Точно так, как говорил в аэропорту маленький продавец кока-колы.
— Теперь у тебя каникулы? — спросил я.
Абду кивнул головой.
— И ты всегда во время каникул чистишь обувь?
Он снова кивнул головой.
— Помогаю папе.
— Твой папа тоже чистит обувь?
— Нет.
Абду немного подумал. Глаза его загорелись, он взял меня за руку и сказал:
— Сук. Пойдем. Там брат и папа.
Я начал отказываться, сказал, что мне надо в отель.
— Близко, — уговаривал меня Абду. — Мы быстро. Сук.
Что такое Сук, я не знал. И мне так не хотелось расставаться с новым другом, что я согласился.
Сук — старый базар
Мы пришли на базар. Только потом я понял, что это базар. А сначала думал, что мы оказались на окраине города, в старой его части.
Так оно и было: старый город и старый базар.
Кривые узкие — только и разъехаться двум арбам — улочки застроены просто невероятным образом.
Был домик из темного камня и глины. В кем стало тесно хозяину, и он надстроил что-то на крыше. Его не интересовало, как будет выглядеть и надстройка и все строение. Лишь бы ему было удобно. Потом еще надстроил, потом еще. И вот стоят такие удивительные дома в три, в четыре этажа с причудливыми балконами, с полотняными козырьками над окнами от солнца и с мачтами телевизионных антенн на самом верху.
Абду вел меня по узкой улочке, где продавали изделия из кожи: в витринах стояли синие, красные, коричневые пуфы с тисненными на них золотом пирамидами, верблюдами и профилями головки царицы Нефертити. Сумки, чемоданы разных размеров. Пахло выделанной кожей и чем-то горелым.
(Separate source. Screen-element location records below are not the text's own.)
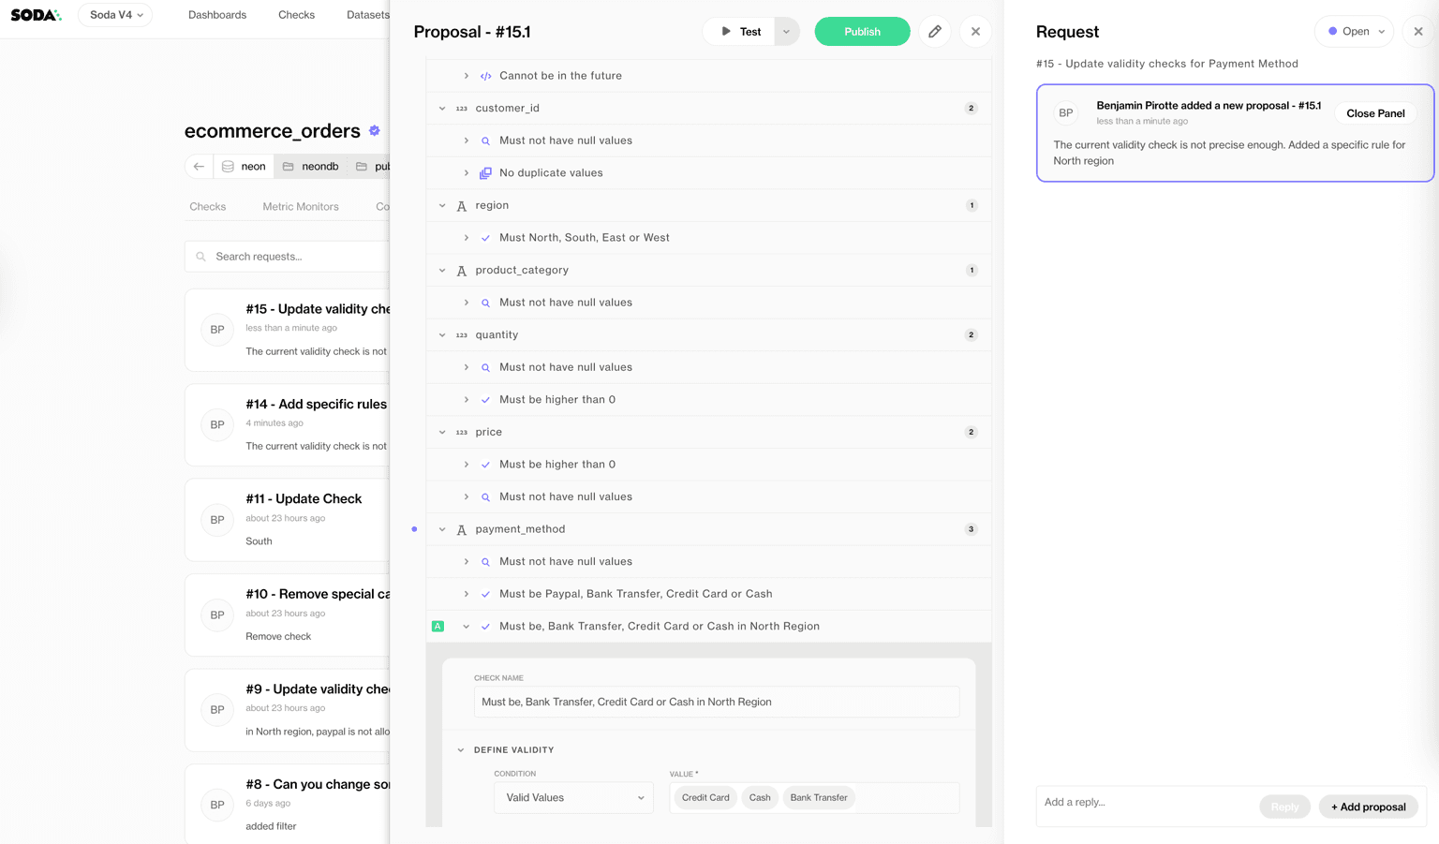Click the Soda logo
This screenshot has height=844, width=1439.
pyautogui.click(x=34, y=14)
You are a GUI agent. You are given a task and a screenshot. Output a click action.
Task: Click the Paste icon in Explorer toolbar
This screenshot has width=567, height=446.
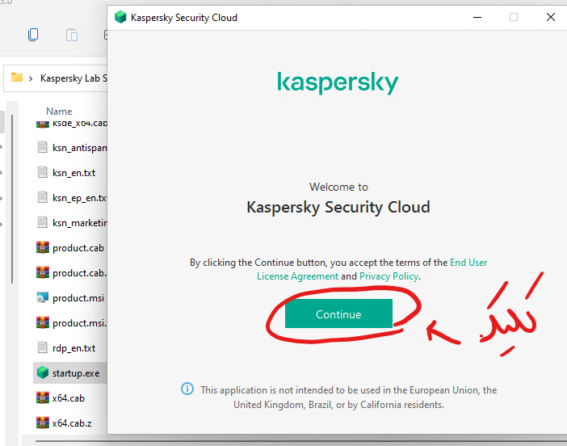pyautogui.click(x=72, y=35)
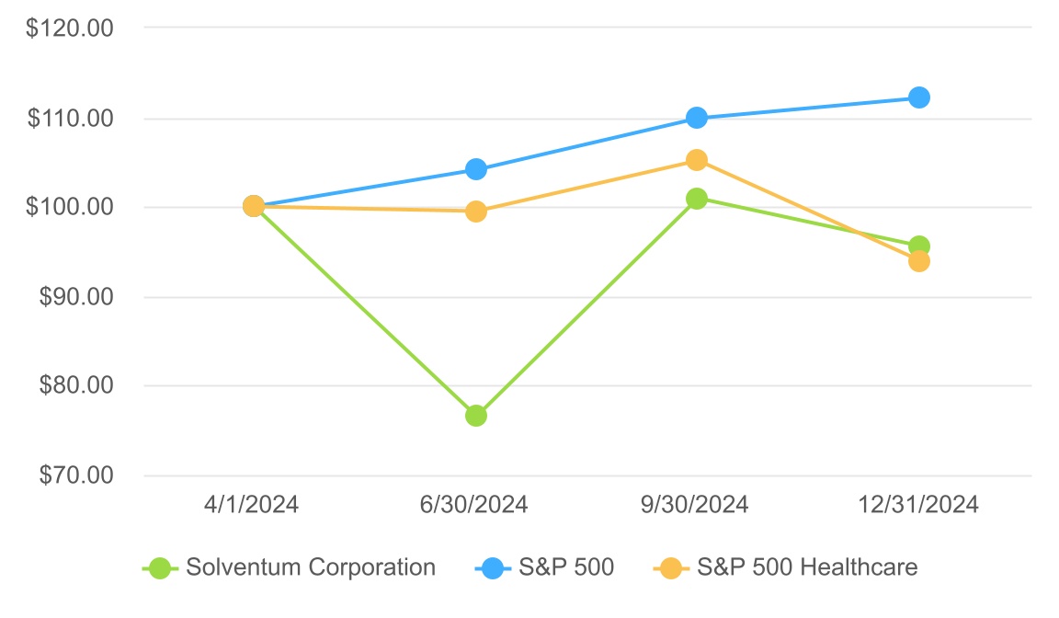Select the S&P 500 blue point at 9/30/2024
Image resolution: width=1059 pixels, height=618 pixels.
click(x=697, y=118)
Потом Абду повернул в другую улочку, где торговали золотыми вещами, бусами, браслетами. Потом, как мне показалось, мы пошли обратно, только по другой тесной улочке. В окнах всюду были выставлены ковры.
Тут продают. Тут и делают то, что продают.
Наконец Абду остановился возле маленького магазинчика, над дверями которого висели разные медные вещи. Он начал быстро-быстро о чем-то говорить с мальчиком, который был чуть побольше его, с такими же короткими, не очень курчавыми волосами. Я догадался, что это и есть его старший брат.
— …Руси, Асуан, — закончил разговор Абду, показывая на меня.
Мы вошли в магазин.
Чего там только не было! На полках стояли пузатые блестящие кувшины, в которых продают воду на улицах, подносы, чайники, кофейные сервизы. С потолка свисали кувшины с длинными узкими горлышками. Точно такие, как на рисунках в книжках про Хоттабыча. Ими были увешаны все стены.
Из боковушки вышел мужчина.
Абду что-то сказал ему. Я разобрал только слово «Асуан». Мужчина приветливо пригласил меня пройти в дом.
Так я познакомился с семьей Абду, с его братом Сулейманом и отцом, которого звали Абдарады Мохаммед Тимби.
Мы сидели в мастерской среди листов меди и еще не совсем готовых кувшинов. На маленьком низком столике — чашечки с густым черным кофе.
Хозяин курил кальян — длинную изогнутую трубку, сделанную таким образом, чтобы дым, прежде чем попасть к курильщику, проходил через холодную воду.
Абду был у нас переводчиком. Отец Абду спрашивал у меня про Асуан: был ли я там, что видел. Я ответил, что еще не был, но еду туда, что папа мой работает там уже два года.
Отец Абду сказал, что Асуан — это свет (он показал на лампочку под потолком), это хлеб, это богатство для всех. И он рад, что видит сына человека, который строит Асуан. Он встал и торжественно двумя руками пожал мне руку.
Когда появлялся покупатель, Сулейман выходил в магазин, а потом снова возвращался к нам.
Отец что-то сказал Абду по-арабски. Тот обрадовался и кивнул мне головой в сторону магазина.
— Пошли.
Мы вернулись в магазин. Абду подвел меня к небольшому прилавку. Под стеклом там лежали каменные жуки. Тут были и маленькие, с нашу копейку, и большие, размером в кулак.